> Exercise
Repeat each entry as written and leave the images out of the copy.

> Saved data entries
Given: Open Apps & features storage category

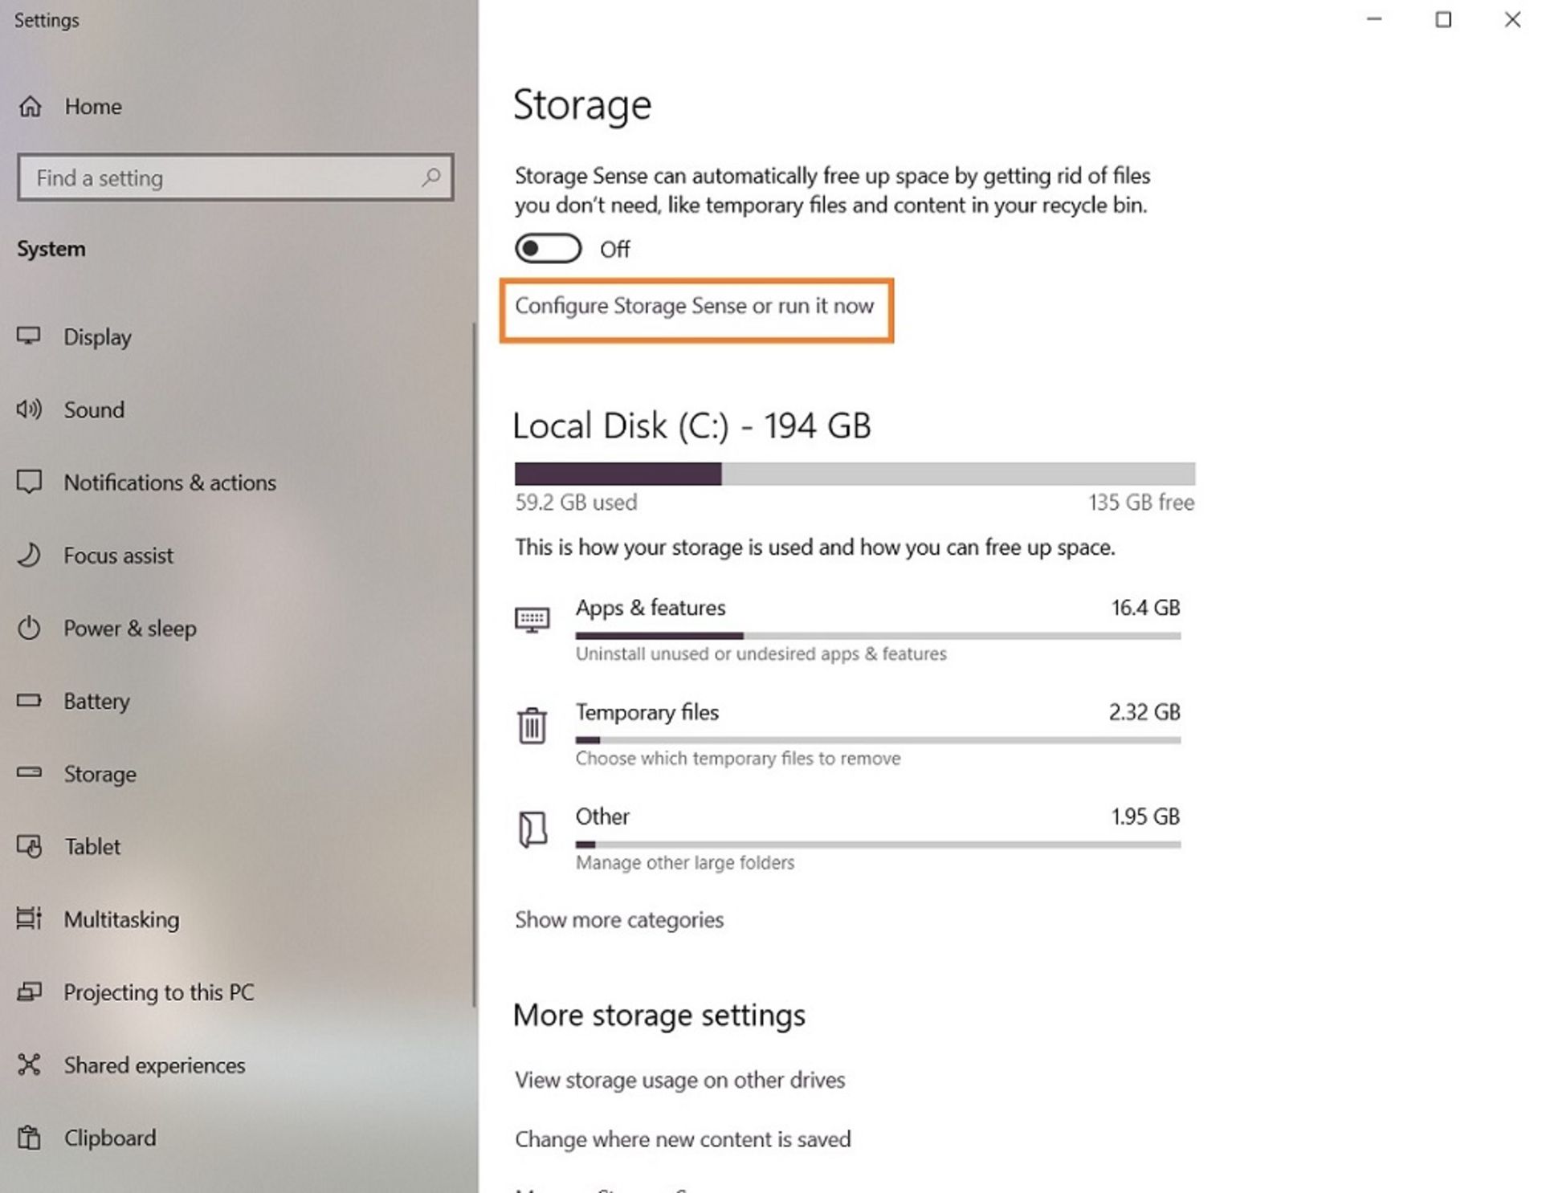Looking at the screenshot, I should point(650,608).
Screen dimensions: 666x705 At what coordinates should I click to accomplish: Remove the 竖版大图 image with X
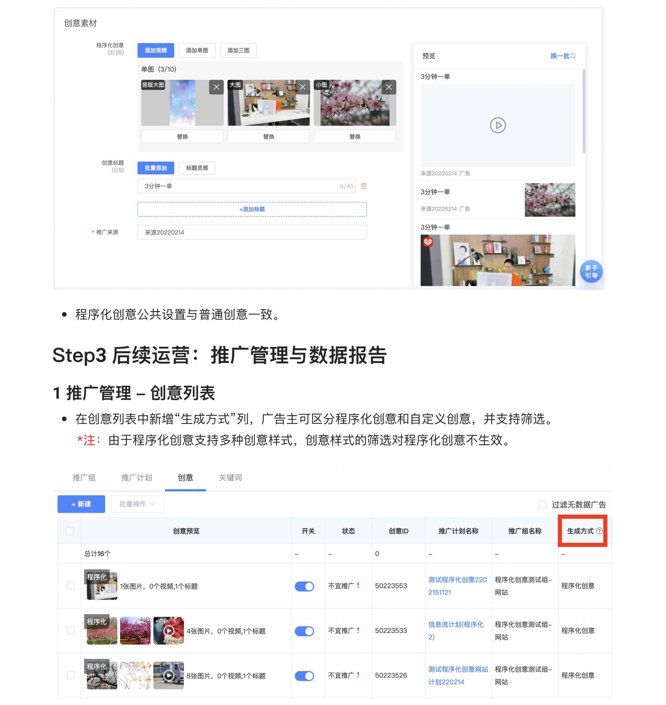point(216,87)
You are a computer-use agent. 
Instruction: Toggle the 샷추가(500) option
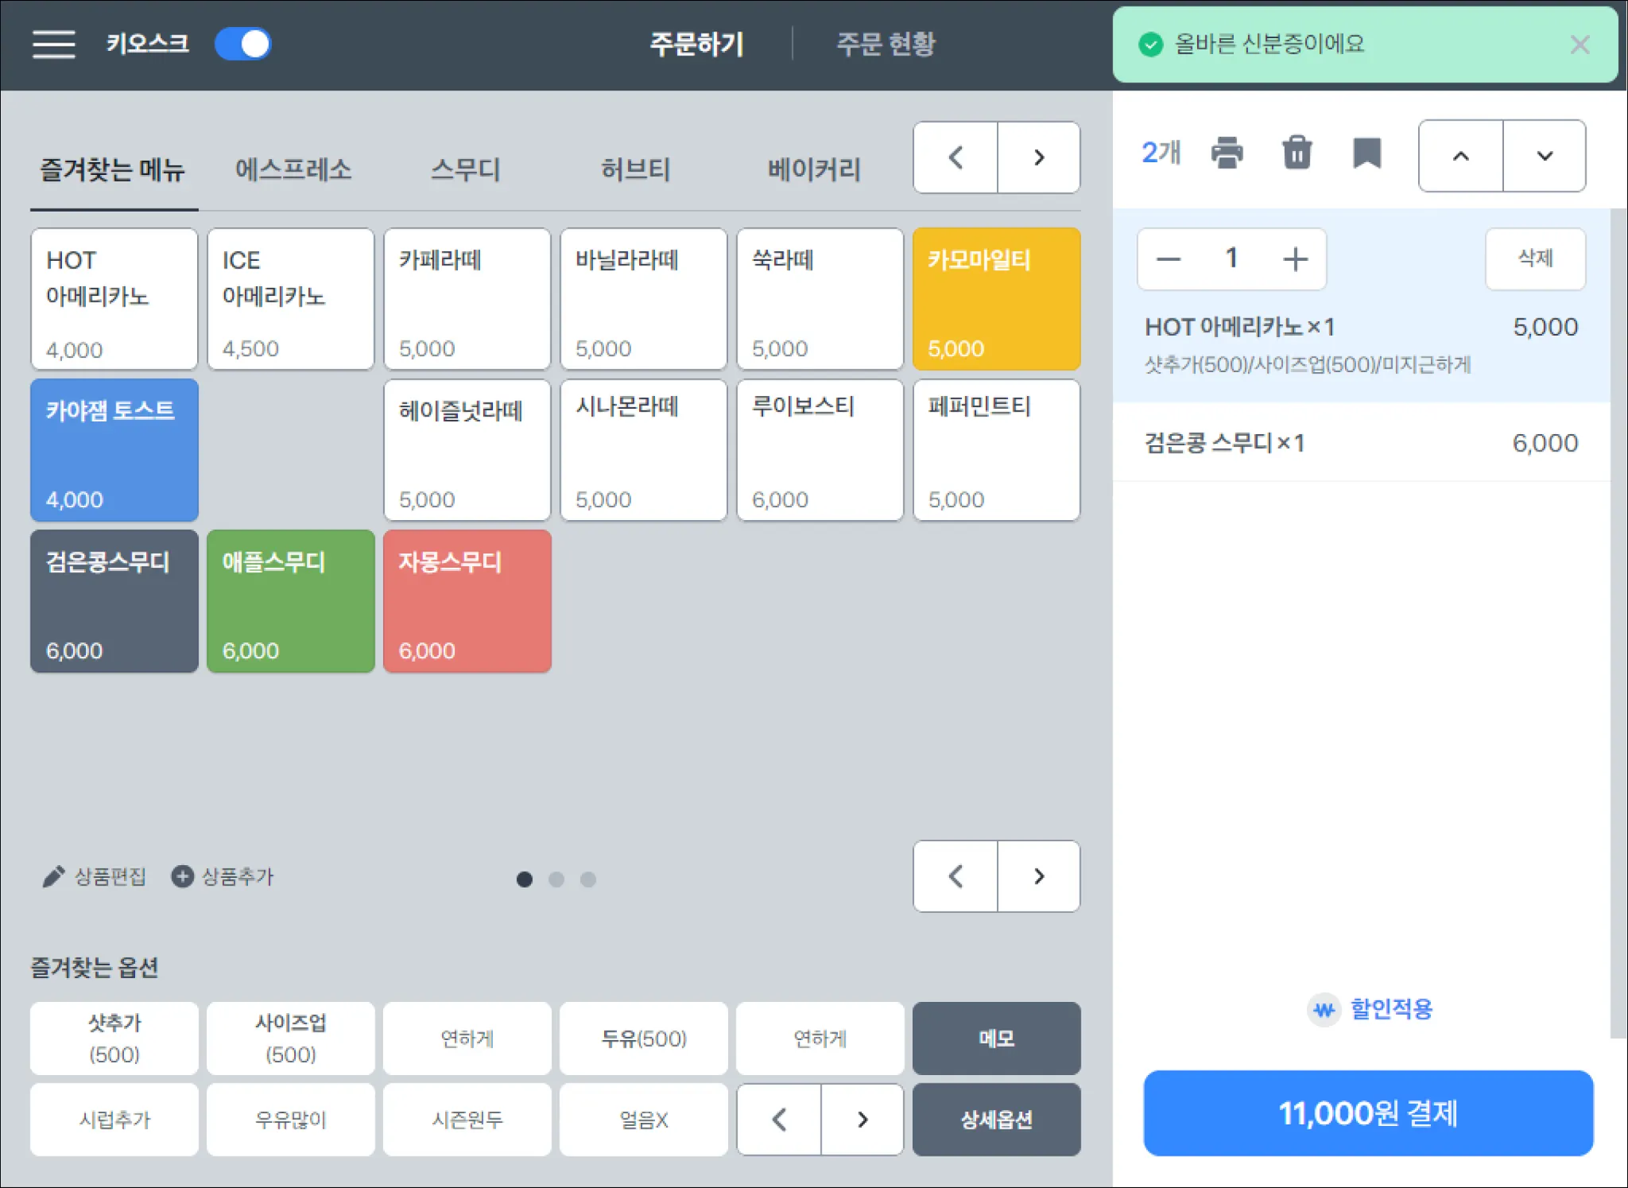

> Exercise solution
Given: Open Apps & features storage category

Looking at the screenshot, I should point(650,608).
Screen dimensions: 666x705 At what coordinates should I click to accomplish: Remove the 竖版大图 image with X
point(216,87)
You are a computer-use agent. 
Instruction: Toggle the 샷추가(500) option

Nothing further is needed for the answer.